■ The task ■
From the listing below, keep only the lines that contain the word "height", and copy each of those lines in full.

■ Excerpted records ■
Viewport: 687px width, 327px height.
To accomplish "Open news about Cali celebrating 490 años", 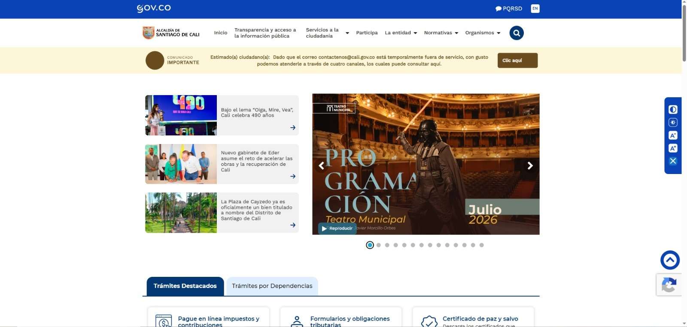I will 257,113.
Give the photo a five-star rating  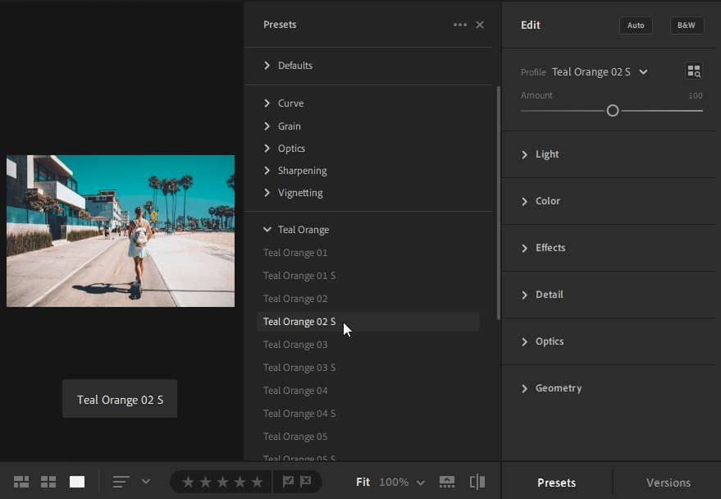click(257, 482)
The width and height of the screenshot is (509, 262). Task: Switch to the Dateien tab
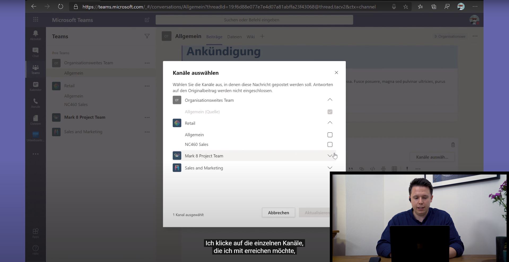[234, 37]
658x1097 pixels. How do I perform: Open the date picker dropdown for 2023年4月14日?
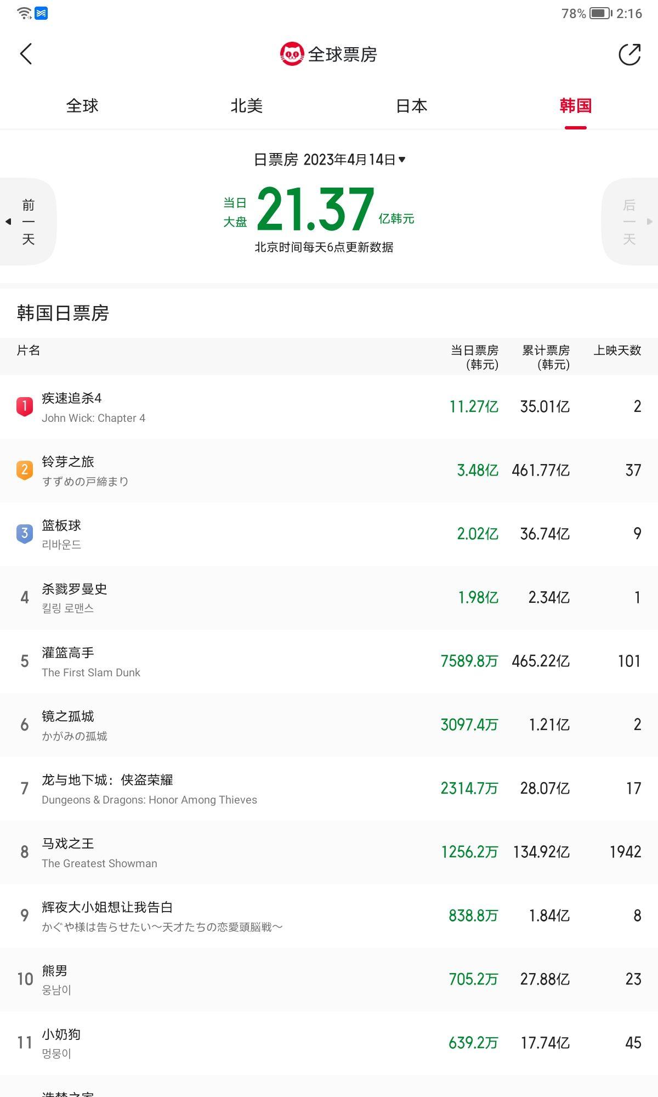[x=330, y=160]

■ Response ■
Viewport: 687px width, 327px height.
The width and height of the screenshot is (509, 262). Task: Switch to the Dateien tab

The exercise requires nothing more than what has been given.